Diante dessa tragédia, Schymura recusa-se a pensar apenas como um técnico que precisa achar solução para um problema econômico. Sua preocupação é o teto de gastos inscrito na Constituição pelo governo Temer. Por essa regra, a despesa da União não poderá crescer em termos reais durante dez anos. O problema é que vinha subindo 6% acima da inflação. Como alguns gastos, como o da Previdência, é obrigatório e cresce de maneira vegetativa, fica ainda mais difícil ficar dentro do teto.

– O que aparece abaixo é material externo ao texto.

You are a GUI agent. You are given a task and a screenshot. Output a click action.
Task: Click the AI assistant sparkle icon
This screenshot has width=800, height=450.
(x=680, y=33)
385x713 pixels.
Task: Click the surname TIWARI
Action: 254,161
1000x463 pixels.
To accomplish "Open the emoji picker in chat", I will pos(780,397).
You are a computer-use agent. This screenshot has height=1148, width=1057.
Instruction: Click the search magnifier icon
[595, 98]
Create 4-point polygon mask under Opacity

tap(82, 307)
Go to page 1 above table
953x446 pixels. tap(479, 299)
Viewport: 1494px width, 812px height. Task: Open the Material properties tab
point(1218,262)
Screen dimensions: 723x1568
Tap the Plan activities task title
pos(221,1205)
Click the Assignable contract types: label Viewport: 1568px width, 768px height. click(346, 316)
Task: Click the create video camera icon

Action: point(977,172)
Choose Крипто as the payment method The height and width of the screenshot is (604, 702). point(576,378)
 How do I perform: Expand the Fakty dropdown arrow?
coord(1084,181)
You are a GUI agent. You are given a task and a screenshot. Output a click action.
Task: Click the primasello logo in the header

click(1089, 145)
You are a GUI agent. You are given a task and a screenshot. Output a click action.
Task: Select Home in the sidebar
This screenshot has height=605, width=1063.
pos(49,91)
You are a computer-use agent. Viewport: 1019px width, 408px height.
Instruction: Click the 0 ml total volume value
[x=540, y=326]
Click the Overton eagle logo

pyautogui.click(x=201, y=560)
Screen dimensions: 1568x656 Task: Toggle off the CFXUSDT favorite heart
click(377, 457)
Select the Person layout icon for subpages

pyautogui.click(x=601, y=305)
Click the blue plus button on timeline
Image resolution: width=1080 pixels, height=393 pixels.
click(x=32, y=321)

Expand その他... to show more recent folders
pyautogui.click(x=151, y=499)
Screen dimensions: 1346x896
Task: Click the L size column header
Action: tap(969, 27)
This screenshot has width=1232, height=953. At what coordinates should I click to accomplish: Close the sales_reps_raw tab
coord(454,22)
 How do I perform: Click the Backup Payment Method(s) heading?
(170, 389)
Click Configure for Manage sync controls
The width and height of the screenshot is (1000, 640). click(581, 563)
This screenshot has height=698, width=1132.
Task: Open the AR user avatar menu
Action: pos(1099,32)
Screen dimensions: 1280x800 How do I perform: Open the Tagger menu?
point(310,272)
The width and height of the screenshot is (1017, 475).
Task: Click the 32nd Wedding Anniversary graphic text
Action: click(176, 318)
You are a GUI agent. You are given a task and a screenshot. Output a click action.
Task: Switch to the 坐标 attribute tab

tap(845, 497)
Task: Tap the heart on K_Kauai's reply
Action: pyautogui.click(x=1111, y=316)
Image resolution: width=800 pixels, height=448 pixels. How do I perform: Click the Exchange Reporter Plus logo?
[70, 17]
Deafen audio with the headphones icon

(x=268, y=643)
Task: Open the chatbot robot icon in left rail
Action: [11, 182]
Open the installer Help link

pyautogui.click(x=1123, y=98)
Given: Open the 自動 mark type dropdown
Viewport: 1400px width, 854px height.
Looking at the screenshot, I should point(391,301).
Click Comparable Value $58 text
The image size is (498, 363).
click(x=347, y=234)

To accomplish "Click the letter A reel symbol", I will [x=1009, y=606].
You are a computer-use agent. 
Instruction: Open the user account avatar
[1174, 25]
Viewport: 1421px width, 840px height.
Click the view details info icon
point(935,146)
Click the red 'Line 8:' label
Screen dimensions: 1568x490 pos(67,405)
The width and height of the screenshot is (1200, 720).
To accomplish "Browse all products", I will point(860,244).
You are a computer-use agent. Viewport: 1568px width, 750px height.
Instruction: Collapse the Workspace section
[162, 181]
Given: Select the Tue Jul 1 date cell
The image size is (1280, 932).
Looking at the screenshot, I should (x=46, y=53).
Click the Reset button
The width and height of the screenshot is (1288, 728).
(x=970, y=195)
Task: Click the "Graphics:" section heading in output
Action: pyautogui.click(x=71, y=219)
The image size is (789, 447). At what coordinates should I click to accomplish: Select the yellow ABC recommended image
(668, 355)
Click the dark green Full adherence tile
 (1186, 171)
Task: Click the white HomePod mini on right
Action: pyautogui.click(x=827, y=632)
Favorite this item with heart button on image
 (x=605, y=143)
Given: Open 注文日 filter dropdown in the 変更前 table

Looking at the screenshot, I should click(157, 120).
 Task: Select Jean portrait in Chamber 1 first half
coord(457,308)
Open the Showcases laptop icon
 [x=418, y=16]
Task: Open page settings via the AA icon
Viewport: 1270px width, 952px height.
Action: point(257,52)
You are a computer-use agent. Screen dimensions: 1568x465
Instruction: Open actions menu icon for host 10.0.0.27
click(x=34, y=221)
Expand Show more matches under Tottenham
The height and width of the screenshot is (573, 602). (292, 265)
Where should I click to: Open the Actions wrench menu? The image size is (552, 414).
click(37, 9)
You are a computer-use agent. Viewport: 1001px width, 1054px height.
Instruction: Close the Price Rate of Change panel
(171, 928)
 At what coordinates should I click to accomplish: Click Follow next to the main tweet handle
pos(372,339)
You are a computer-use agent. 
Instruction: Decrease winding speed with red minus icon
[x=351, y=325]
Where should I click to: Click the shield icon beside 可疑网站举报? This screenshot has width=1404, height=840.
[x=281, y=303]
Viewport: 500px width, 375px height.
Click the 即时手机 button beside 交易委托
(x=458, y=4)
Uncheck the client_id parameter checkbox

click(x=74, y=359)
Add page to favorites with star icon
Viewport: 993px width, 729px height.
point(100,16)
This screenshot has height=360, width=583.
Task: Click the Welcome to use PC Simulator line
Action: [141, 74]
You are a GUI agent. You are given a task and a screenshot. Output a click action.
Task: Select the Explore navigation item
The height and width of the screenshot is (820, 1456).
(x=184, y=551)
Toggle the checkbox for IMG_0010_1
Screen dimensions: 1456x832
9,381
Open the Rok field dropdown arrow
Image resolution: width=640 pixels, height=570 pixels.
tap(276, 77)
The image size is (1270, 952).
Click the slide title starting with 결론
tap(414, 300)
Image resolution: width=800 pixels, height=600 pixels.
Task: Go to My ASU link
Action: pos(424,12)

Que setor da sociedade vai ceder para que a União se ajuste ao teto? Há o consenso, diz Schymura, da necessidade de um ajuste fiscal, "mas desde que o ônus seja do outro". Como não há acordo, até porque geralmente esse tipo de medida não é negociado antes com os segmentos afetados, o risco de crise institucional nos próximos dois anos é considerável. Como as punições pelo não cumprimento do teto recairão sobre o funcionalismo e os aposentados, a chance de o assunto terminar na Justiça é grande.
Para Schymura, o problema é institucional: Brasília, como Washington e outras capitais de nações democráticas, é dominada por grupos de interesses específicos. Uma olhadela no orçamento de isenções tributárias e nas políticas públicas é suficiente para saber quem são os donos do poder. É bom que se diga que esses estão representados por todos os extratos da pirâmide social, com exceção dos pobres.
Durante os oito anos em que comandou a Receita Federal, Everardo Maciel, desabafava, depois de gastar muita energia tentando conter ataques à renda nacional: "Pobre não tem representante em Brasília". É o que Schymura destaca como "interesses difusos": ninguém os defende, a não ser, os populistas de esquerda e direita, que costumam dar esmola aos desfavorecidos, em vez de adotar políticas que os emancipem.
O teto é uma medida radical e emergencial. O presidente do Ibre acha, apenas, que ele não será cumprido e a solução do problema fiscal será dada, mais uma vez na história do país, pela explosão da inflação. Sendo assim, novamente, o grosso da conta será pago por quem não tem representantes no Planalto Central: eles, os pobres.